Monitoring collagen denaturation is crucial for diagnosing collagen-related diseases such as tumors and fibrosis. Herein, we have developed specific probes to detect denatured collagen (d-Col) and collagen I (Col I), utilizing peptide probes with sequences (GOP)₁₀ and HVWMQAP, targeting at d-Col and Col I, respectively. These peptides were conjugated with 1,10-phenanthroline-5-carboxylic Acid (Phen), forming Phen-Ahx-(GOP)₁₀ and Phen-Ahx-HVWMQAP. Phen acts as both an antenna sensitizer and a chelator, coordinating with Terbium (III) and Europium (III) ions via its nitrogen atom, facilitating fluorescent emission in green and red, respectively. The investigation demonstrated that Tb³⁺ interacts with three (GOP)₁₀ peptide units through Phen, while Eu³⁺ connects with four units of Ahx-HVWMQAP peptides. Additionally, it is important to note that the structure of the peptides remains unchanged after chelating with the lanthanide ions, maintaining their integrity throughout the process. These probes have effectively demonstrated their ability to bind to specific collagen types with selectivity, enabling accurate identification of their presence. The excellent binding of these probes is due to the branched structure of the formed lanthanide-peptide complexes.

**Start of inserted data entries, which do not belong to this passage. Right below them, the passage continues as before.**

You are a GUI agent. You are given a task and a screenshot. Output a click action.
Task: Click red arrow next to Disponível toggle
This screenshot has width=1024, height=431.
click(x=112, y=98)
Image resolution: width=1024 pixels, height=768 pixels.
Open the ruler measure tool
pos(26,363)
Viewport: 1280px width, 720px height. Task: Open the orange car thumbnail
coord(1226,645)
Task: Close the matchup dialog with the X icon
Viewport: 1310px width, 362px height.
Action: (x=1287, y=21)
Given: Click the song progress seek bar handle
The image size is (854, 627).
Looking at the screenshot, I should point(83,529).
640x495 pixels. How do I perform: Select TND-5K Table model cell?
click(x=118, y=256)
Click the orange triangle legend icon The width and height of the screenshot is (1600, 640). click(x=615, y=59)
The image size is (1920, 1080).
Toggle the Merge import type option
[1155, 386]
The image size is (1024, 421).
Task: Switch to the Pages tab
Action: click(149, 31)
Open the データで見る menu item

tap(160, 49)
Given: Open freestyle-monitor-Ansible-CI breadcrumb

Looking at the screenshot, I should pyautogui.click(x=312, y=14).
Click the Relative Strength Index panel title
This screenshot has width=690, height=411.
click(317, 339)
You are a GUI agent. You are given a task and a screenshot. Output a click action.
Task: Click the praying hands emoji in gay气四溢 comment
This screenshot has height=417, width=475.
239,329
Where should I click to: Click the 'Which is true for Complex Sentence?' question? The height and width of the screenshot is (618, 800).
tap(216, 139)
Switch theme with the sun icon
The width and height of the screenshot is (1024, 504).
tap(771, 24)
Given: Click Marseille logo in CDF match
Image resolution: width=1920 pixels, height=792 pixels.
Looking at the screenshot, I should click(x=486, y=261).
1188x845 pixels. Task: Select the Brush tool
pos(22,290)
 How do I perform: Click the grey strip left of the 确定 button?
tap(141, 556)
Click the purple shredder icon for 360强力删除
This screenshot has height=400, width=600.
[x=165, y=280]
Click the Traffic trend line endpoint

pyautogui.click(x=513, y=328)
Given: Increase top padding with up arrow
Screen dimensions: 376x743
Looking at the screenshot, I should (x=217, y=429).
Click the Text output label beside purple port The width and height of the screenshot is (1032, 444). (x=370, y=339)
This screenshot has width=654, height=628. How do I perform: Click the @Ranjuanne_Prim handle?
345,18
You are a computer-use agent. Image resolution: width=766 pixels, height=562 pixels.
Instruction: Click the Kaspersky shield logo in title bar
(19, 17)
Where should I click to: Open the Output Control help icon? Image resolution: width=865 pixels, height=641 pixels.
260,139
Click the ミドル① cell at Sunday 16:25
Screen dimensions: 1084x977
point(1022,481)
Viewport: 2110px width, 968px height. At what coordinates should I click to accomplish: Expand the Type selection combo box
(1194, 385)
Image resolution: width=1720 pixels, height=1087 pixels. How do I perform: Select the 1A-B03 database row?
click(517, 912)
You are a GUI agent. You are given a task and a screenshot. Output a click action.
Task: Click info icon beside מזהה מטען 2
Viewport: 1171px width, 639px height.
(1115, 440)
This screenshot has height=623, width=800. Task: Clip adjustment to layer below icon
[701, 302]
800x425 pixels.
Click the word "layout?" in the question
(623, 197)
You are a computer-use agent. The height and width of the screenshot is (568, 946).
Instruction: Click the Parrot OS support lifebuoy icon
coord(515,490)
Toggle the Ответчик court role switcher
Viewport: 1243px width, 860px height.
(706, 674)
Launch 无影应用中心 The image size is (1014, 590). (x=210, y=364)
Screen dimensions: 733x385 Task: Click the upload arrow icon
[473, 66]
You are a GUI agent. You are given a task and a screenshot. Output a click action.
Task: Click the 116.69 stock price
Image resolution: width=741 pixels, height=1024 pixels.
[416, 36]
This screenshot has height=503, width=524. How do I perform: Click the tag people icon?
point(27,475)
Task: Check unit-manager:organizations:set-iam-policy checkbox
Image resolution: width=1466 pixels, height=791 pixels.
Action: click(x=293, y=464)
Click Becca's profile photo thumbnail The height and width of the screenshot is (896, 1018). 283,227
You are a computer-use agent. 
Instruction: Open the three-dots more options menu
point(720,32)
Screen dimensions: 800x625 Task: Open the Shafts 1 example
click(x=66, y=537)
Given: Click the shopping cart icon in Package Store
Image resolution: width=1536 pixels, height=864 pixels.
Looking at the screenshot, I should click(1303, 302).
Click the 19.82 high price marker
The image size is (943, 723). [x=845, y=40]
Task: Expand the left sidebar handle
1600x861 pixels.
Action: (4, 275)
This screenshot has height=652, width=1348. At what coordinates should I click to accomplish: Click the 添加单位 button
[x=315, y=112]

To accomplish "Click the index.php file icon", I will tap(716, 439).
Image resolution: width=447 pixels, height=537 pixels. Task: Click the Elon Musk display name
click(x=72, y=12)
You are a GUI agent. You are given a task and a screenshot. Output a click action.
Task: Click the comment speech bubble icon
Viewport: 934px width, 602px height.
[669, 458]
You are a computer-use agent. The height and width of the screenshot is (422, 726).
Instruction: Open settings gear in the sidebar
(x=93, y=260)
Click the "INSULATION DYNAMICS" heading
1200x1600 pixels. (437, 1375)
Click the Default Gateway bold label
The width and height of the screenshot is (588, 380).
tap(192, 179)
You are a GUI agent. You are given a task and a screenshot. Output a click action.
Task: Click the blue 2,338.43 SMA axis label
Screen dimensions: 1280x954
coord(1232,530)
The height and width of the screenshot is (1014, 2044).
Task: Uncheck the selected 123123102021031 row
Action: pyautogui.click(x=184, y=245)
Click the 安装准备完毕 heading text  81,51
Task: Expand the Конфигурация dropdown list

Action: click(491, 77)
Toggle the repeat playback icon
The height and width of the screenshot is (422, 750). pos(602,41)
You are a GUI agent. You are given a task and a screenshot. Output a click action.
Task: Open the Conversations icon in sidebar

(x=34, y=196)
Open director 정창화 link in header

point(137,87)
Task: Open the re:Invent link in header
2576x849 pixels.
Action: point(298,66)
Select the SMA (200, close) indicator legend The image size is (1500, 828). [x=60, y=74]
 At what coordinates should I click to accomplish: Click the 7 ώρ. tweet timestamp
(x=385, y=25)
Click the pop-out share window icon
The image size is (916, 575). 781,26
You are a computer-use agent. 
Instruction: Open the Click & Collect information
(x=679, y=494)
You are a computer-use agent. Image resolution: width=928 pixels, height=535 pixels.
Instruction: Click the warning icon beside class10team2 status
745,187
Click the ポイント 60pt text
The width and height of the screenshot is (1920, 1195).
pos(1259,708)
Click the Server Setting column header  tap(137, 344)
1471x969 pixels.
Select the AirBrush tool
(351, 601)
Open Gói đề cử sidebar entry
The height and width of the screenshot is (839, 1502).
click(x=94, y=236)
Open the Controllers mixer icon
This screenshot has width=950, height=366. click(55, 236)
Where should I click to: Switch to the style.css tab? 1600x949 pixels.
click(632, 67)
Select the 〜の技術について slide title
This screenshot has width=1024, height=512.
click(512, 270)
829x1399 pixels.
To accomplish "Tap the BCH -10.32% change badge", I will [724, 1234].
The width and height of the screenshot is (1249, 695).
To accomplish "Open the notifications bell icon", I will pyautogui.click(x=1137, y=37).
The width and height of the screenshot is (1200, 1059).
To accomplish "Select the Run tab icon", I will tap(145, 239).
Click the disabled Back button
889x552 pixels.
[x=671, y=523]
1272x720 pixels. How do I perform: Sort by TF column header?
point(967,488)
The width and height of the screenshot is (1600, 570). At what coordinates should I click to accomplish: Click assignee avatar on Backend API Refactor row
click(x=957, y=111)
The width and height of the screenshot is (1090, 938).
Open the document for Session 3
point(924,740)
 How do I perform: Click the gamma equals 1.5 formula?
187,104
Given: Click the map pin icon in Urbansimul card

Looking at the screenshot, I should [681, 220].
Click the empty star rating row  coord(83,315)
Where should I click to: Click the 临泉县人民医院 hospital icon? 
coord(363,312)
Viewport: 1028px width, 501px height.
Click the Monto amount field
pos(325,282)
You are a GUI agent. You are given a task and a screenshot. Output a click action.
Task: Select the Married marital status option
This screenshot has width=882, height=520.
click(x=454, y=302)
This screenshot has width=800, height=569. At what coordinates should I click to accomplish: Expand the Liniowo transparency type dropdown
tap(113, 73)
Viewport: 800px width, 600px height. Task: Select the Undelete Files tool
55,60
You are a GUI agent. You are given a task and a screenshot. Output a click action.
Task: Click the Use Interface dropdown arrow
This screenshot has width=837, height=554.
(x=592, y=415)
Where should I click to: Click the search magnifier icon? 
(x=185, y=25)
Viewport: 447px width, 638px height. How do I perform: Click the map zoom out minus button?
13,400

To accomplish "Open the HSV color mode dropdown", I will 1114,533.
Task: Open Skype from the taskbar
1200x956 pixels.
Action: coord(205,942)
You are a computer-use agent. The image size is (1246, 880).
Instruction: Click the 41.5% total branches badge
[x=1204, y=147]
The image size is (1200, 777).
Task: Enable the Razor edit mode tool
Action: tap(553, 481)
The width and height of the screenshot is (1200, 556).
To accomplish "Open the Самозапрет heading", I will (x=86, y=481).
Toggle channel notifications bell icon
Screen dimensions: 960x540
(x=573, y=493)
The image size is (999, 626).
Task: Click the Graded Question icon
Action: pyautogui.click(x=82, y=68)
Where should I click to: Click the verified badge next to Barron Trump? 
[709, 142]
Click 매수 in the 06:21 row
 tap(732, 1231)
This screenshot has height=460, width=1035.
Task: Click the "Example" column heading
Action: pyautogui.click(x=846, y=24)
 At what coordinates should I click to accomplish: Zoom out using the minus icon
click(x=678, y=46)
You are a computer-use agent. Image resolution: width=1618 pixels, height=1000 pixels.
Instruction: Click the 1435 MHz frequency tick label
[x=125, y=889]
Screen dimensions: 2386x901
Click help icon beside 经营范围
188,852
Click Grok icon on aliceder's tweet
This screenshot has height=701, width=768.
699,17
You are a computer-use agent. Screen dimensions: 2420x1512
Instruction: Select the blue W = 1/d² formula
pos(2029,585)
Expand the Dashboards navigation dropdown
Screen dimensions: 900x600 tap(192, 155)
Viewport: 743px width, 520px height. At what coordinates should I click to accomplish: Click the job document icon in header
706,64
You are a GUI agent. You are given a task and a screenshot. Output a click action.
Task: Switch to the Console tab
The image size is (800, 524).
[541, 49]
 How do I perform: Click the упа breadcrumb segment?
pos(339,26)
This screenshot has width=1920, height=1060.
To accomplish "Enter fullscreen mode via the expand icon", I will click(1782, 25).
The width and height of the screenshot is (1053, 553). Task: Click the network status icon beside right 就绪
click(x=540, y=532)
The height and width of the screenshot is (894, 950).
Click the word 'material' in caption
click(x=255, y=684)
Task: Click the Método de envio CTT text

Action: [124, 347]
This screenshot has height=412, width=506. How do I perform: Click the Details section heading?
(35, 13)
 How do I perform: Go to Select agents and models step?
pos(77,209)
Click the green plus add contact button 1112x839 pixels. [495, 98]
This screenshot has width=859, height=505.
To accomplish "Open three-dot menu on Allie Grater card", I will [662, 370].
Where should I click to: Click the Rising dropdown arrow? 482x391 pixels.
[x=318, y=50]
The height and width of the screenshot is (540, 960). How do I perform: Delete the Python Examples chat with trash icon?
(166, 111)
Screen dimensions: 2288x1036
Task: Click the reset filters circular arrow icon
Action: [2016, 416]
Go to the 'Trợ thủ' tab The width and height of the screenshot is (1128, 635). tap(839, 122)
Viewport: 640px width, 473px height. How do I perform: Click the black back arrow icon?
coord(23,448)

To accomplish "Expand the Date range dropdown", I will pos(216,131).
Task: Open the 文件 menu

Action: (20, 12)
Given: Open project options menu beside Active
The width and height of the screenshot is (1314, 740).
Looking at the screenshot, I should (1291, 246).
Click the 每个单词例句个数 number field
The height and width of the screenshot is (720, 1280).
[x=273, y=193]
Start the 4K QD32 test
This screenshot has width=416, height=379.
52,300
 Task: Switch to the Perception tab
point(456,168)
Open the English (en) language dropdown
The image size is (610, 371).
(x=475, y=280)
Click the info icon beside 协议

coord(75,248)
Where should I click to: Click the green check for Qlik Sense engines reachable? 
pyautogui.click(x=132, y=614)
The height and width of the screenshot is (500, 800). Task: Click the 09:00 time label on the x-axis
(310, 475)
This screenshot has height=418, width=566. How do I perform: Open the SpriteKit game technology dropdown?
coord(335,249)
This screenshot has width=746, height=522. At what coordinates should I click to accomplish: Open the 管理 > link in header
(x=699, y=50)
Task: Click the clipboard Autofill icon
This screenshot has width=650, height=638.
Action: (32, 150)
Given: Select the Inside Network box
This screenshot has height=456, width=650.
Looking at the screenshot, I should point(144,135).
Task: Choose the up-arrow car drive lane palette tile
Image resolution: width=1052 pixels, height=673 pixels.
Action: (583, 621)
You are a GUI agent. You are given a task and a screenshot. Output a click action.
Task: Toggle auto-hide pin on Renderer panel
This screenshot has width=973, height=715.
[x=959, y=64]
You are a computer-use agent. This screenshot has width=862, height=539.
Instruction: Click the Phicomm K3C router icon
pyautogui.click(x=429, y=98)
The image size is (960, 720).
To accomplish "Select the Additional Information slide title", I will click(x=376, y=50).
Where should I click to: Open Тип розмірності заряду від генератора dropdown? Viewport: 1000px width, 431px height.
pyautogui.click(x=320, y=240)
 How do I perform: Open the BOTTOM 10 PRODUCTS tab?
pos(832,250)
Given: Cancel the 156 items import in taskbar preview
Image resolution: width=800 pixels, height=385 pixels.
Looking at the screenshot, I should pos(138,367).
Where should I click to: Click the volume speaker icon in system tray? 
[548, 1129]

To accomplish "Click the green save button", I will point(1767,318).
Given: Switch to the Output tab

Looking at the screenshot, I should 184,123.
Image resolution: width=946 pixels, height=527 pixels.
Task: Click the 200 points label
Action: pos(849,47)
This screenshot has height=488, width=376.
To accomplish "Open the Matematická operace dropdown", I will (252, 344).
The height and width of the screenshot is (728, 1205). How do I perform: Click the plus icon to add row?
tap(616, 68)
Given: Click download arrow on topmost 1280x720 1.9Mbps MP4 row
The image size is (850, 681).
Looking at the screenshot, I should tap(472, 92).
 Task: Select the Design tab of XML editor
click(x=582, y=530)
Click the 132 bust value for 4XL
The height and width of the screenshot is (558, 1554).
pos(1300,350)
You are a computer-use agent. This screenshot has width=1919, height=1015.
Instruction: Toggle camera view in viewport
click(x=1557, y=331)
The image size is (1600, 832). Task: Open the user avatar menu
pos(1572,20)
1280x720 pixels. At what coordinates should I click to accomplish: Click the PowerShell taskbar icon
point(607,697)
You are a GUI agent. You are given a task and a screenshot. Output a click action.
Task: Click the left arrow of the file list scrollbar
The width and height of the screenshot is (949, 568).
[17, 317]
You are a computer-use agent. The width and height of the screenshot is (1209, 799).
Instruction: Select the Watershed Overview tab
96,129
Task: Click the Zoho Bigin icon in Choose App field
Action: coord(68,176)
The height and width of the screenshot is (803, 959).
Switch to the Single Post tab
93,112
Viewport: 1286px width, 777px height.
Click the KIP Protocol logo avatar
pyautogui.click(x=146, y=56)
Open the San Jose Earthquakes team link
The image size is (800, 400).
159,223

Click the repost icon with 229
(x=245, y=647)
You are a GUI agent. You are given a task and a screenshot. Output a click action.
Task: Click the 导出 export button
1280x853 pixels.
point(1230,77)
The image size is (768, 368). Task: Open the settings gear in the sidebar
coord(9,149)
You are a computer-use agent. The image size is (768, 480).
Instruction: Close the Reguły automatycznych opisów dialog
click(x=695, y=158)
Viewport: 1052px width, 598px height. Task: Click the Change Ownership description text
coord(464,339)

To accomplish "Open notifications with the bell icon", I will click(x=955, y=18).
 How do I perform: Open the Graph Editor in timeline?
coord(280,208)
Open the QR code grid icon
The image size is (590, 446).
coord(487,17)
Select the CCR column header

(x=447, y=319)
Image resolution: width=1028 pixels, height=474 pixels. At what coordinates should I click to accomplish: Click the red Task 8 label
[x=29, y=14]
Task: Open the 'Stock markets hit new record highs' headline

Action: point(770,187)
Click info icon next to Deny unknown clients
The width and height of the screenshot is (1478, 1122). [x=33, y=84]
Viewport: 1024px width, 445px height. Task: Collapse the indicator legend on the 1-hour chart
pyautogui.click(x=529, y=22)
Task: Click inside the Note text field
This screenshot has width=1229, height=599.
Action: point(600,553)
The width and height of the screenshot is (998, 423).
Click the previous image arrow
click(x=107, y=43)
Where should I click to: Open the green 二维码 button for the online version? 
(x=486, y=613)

A dose-dependent linear association was observed in the binding of Eu-[Phen-Ahx-HVWMQAP]₄ to Col I, with concentration levels ranging from 0.5 to 100 μM and a minimal detectable concentration of 0.113 μM. We anticipate that our developed probes will improve understanding of collagen remodeling and provide opportunities for the diagnosis of collagen-associated diseases.